Firstly the HPV virus. It stands for HUMAN PAPILLOMA VIRUS (the wart virus).There are 100 known types with 20 infecting the anogenital region. Only 2 of these cause genital warts.  I have termed them the ‘Virus of intimacy’ It is the common cold of sexual activity. We give them to each other when we have sex with each other. The HPV virus is the only known virus that directly causes cancer of the cervix, anus, penis, vulva, oropharynx, some skin cancers and some cancers of the oral cavity. The virus is further divided into high risk (Hr) and low risk (Lr) which one we get is a jackpot. We may get a single one or multiple both Hr and LR.The jackpot goes further. If it is Hr it can be 16 or 18 or others. The most dangerous is 16 followed by 18.The numbers represent the DNA classification.

Some interesting statistics. The risk of getting HPV with a first unprotected sexual event is 40%. With a second partner it’s about 60% and 3 or more partners it goes to almost 100%. Women at highest risk of severe abnormalities are in the 25-34 year age group. There can be a long latent phase between infection and the abnormal smear as the body can contain the virus. However, that’s not always the case.

When we grade abnormal smears we use the term ‘Cervical Intraepithelial neoplasia’ (CIN). We use CIN1 as a mild change and CIN2 and CIN3 as a severe pre-cancer change. The classification is based on the depth of the abnormal cells from the surface inwards. If left untreated 50% of CIN 1 will regress in 9 to 15 months, and 35% of the higher grades will regress. However and this is fundamental to the screening programme, 10% of CIN3 will progress to cervical cancer.
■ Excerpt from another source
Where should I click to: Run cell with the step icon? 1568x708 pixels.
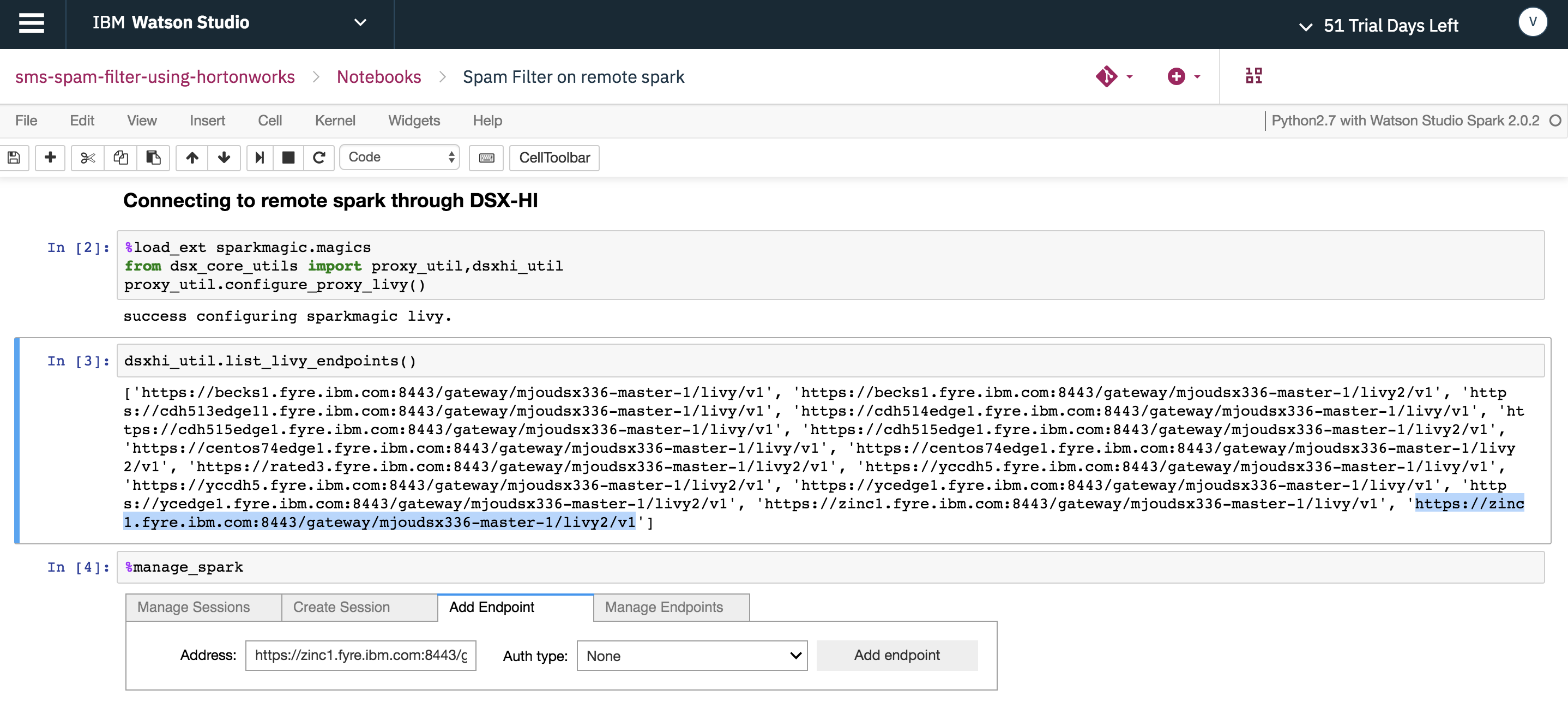(260, 158)
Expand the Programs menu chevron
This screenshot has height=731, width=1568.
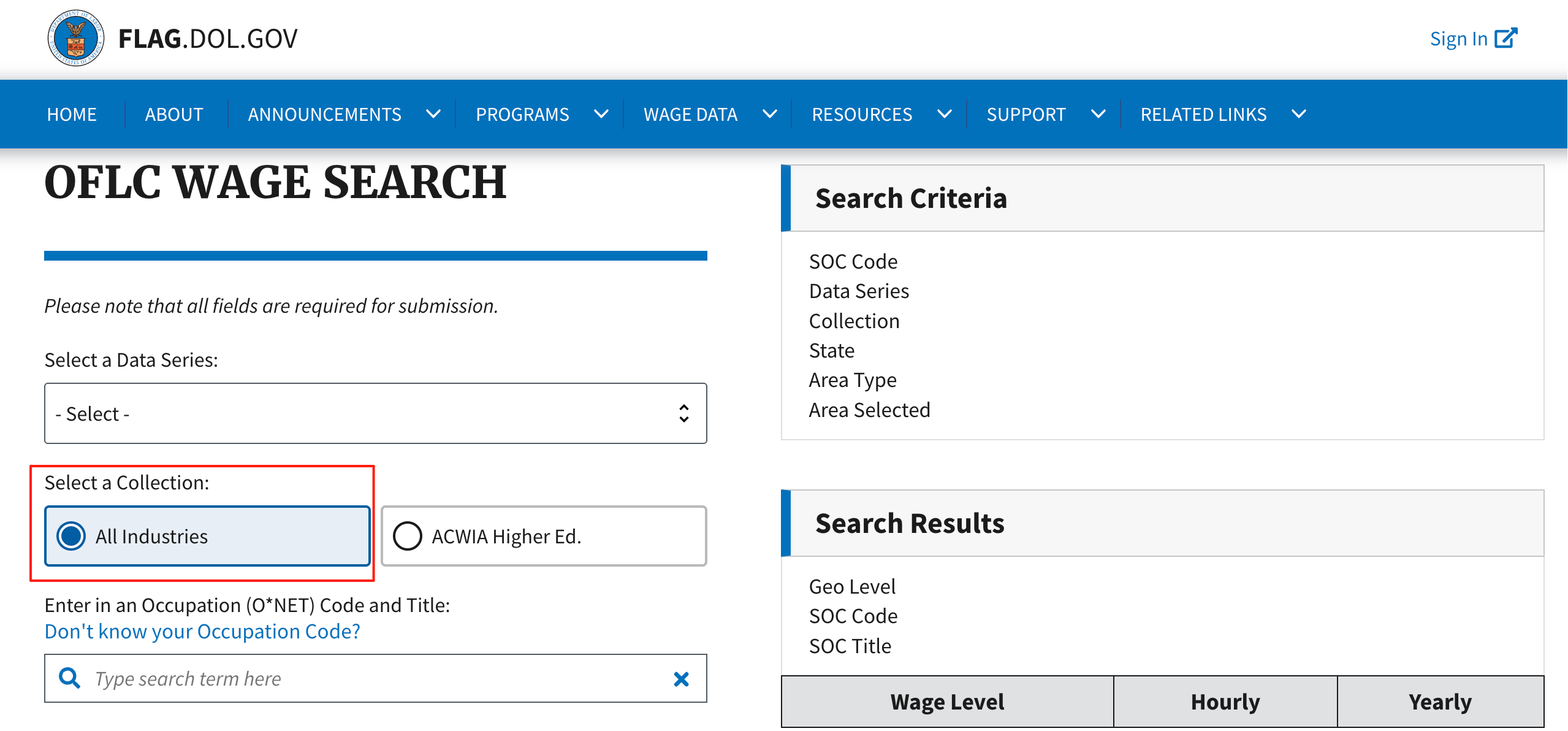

Another important thing to understand is that there are two types of cervical cancer.

  1. Squamous  cancer involving the ‘Skin of the cervix’
  2. Adeno cancer involving the glands.

Both of these are HPV related. Most of them are 16 and 18.

So, what does this all mean?

Firstly all women should take cervical screening very seriously and make sure they have regular screening. Most women who present with cervical cancer have not had a smear in at least 5 years.

If you have had a hysterectomy for an abnormal smear or have had abnormal smears in the past you need to continue screening. If you have had a hysterectomy and changed your partner then have a smear.

If the smear comes back as low grade you may be advised to repeat it in 6 to 12 months as at least 50% will revert to normal. Remember cervical cancer usually takes a very long time to develop. If the smear comes back as high grade, persistent low grade or uncertain (ASCUS) then you will be asked to have a colposcopy.

Colposcopy is looking at the cervix with a microscope and taking tiny pieces called biopsies. I am a certified Colposcopist and it is one of my main areas of interest.

One of the most important warning signs of a possible problem is bleeding after or during intercourse as well as intermenstrual bleeding. If you have any of these please see your doctor as soon as possible.Please note that most women with abnormal cells have no symptoms at all.

Immunization for the virus is now available. It is offered to all school girls and boys. Older women and boys can still get the vaccine but they will need to pay for it. The product is called Gardasil and it protects against 9 viruses included 16 and 18 as well as the two viruses that cause genital warts namely 6 and 11.

I have endeavored to briefly discuss HPV and its relationship to abnormal cells and cervical cancer. The cell undergoes a cellular reaction to the virus and this is what we try and pick up on smear testing.